Não discutimos se algo é justo ou não, nem fazemos análises de custo-benefício nesse sentido. Não é assim que pensamos. Portanto, não tenho uma resposta clara de uma decisão específica que fizemos por causa de justiça.

Mas, sem dúvida, esse custo existe.

Se você estiver disposto a comprometer a integridade e a justiça, e tomar atalhos, seu crescimento provavelmente será mais rápido. Isso é inegável.

Na indústria, já vimos isso acontecer. Como a FTX, que cresceu rapidamente, com uma expansão “hyper scale”. Se não fosse revelado, talvez eles tivessem conseguido esconder os problemas por mais tempo.

Para alguns, esse é um custo-benefício.

Para nós, não é uma decisão de negócio que se possa calcular. Porque, se você comprometer a integridade, o custo a longo prazo pode ser “infinito”. O risco não é uma perda quantificável, mas uma destruição fundamental da confiança no sistema e na comunidade.

Para nós, integridade e justiça não são fichas de troca.
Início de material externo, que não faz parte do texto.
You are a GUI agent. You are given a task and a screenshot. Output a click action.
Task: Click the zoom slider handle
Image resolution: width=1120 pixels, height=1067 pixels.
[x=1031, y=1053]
São princípios inegociáveis.

Mesmo que seja caro, esses princípios não mudam.

Kevin: O que você quer que o Hyperliquid seja lembrado no futuro?

Jeff: Na verdade, não quero que seja “lembrado”. Quero que continue sendo usado.

O ideal seria que, como o Bitcoin, ele se torne uma ferramenta de armazenamento de valor de longo prazo, sem controle de uma única entidade, verdadeiramente de todos. Não sei quantos projetos na indústria de criptomoedas resistirão ao teste do tempo, mas espero que o Hyperliquid seja uma “internet do financeiro”.

A questão urgente na era da IA: o sistema financeiro deve ser atualizado primeiro

Kevin: Muitos fundadores e investidores estão exaustos. Nos últimos anos, o mercado de criptomoedas decepcionou muitas pessoas, e as inovações parecem estagnadas. Ao mesmo tempo, a IA está atraindo talentos. Como uma das construtoras mais respeitadas do setor, você pode dar uma razão — por que ainda vale a pena ficar na indústria de criptomoedas?

Jeff: Do ponto de vista do Hyperliquid, acho que estamos em uma missão importante para a humanidade.

A IA é uma “bomba-relógio”. Ela está avançando rapidamente e, inevitavelmente, substituirá a inteligência humana em larga escala. Pessoalmente, acho que ela não está tão próxima quanto muitos pensam — por exemplo, a IA ainda não consegue escrever códigos realmente de alta qualidade e críticos. Não acho que ela deva assumir a escrita de códigos essenciais. Talvez eu seja conservador, mas o fato é que essa tendência virá.

Antes que a IA evolua para uma auto-aperfeiçoamento, capaz de se auto-melhorar e de tornar a inteligência humana marginal, precisamos fazer uma coisa: construir um sistema financeiro que possa ser acessado por inteligência de máquina.

Quando a inteligência for majoritariamente conduzida por máquinas, a circulação de valor também será. Mas a IA não pode se integrar ao sistema financeiro tradicional, que é fechado, não programável e não aberto.

Por isso, nossa missão é criar um sistema financeiro que ainda seja controlado por humanos — um sistema programável, acessível, aberto e autônomo. Caso contrário, quando um sistema financeiro dominado por máquinas surgir, os humanos poderão ser excluídos.

Na minha visão, o Hyperliquid é uma das nossas tentativas mais promissoras. Claro, não é só uma equipe — é um ecossistema de primitivas, protocolos, empresas e construtores colaborando.

Quando a era real da “IA” chegar, se existir um sistema financeiro que possa ser naturalmente aceito por máquinas, ele será aquele que for bem construído, justo, autônomo e permissionless.